My heart broke a bit earlier this summer at the news of Jennifer Garner and Ben Affleck’s divorce. After the demise of the relationships of Gwen Stefani and Gavin Rossdale, Miranda Lambert and Blake Shelton, and Kermit and Miss Piggy, suffice to say my perspective on love was shaken as so many couples I admired fell apart. I think it’s natural to seek answers once a relationship has ended, and now it seems we might be able to put a name and face to a factor in Garner and Affleck’s split. According to the usual tabloid gossip sources, Affleck allegedly carried on some sort of fling with the family’s former nanny, Christine Ouzounian. The allegations may not even be true, just vicious. Either way, reputations have been made or broken, and the public and media crave a glimpse into this intimate arrangement.

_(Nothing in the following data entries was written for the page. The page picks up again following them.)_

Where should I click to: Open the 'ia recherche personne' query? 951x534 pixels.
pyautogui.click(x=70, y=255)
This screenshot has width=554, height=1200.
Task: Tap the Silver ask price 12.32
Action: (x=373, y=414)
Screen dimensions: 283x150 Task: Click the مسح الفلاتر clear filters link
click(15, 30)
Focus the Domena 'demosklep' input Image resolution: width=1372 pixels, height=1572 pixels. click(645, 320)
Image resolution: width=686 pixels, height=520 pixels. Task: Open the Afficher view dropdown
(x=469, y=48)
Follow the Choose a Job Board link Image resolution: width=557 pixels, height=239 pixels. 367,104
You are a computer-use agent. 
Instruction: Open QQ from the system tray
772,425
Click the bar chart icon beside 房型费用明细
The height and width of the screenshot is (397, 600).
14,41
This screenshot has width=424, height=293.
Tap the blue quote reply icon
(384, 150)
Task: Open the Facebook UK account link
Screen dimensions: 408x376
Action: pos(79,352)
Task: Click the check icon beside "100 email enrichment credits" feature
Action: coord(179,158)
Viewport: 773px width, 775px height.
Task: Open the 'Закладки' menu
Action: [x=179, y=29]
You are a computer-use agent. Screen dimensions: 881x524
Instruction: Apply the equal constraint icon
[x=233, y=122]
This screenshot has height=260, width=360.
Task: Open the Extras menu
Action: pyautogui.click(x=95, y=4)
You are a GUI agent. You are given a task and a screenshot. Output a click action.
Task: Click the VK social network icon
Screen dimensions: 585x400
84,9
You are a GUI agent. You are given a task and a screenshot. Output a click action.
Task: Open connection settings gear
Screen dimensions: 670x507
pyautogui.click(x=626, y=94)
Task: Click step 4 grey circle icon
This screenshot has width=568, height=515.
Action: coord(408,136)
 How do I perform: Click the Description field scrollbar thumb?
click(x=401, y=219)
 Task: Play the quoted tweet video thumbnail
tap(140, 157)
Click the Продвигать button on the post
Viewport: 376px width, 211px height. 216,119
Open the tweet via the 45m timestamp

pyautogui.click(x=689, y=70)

And it seems Ouzounian is more than happy to provide it.
Grantland detailed a timeline describing “nannygate” that includes the two being spotted outside Affleck’s house in July, and it’s believed he’s footing the bill for her stay at Hotel Bel Air. Last week photos were posted of Ouzounian en route to Vegas with Affleck alongside Tom Brady as she sported each of Brady’s Super Bowl rings on her fingers. Other recent photos feature the former nanny posing in front of a shiny new white Lexus convertible, which has made her easy for the paparazzi to spot.
This does not read like a woman shamed. She seems happy to provide insight and access to her life. In fact, so willing is Ouzounian to be in the public eye that she’s seeking to be on “The Bachelorette,” according to Gawker.
Ouzounian may or may not have carried on a relationship with a high-profile married man, but I think it’s fascinating that she seems to be basking in the attention either way. As a culture bombarded by a constant stream of news and gossip, scandals reign supreme in feeding our insatiable appetite for discourse. It’s almost a self-policing social strategy. We whisper (or write essays) about infidelities, try to make sense of them, pass judgment, the whole routine. But we also learn what happens when certain social barriers are broken.
In her book “How to Become a Scandal,” author Laura Kipnis writes, “Culture needs scandal, it’s a necessary feature of the system, a social purification ritual, with the socially non-compliant branded and expelled, allowing the system to assert itself and its muscle.”
As New York magazine points out, Ouzounian is subverting the social system by not demurring. Her brazen invitation for attention suggests she has nothing to lose — people are going to talk, and it’s almost a dare for us to watch her journey now that she’s crossed certain lines.
This, too has precedent. “Think of it as an unspoken sadomasochistic pact,” writes Kipnis, in which “scandalizers parade their irrepressible ids around in public, possibly even soliciting punishment, and the rest of us willingly deliver it.”
Knowledge of extramarital affairs exponentially increased in Europe after the Reformation as letter writing grew in popularity. Royals and noblemen penned letters to their mistresses, creating paper trails to their indiscretions. Since the invention of the printing press helped influence a rise in literacy, between-the-sheets activities of lovers were made available to readers on neatly printed pages.
Take Tiger Woods’ fall from grace, for example. In 2010, Vanity Fair featured the golf star’s many affairs in the magazine along with seductive photos by Mark Seliger in a piece called “Tiger Woods’s Inconvenient Women.”
The stories accompanied by the photos are almost as lascivious as the affairs themselves — a sexy cocktail of power, lust and attention that we may not necessarily want to find ourselves involved with, but that doesn’t stop us from fantasizing about it.
What’s missing from these scandals is the attachment we feel to marriages we used to romanticize, the Ben and Jens of the celebrity world. Far too often we rationalize transgressions with adages like “the heart wants what the heart wants,” but in the face of lust and scandal, we're reminded that at the end of the day, the thing the heart really needs is blood.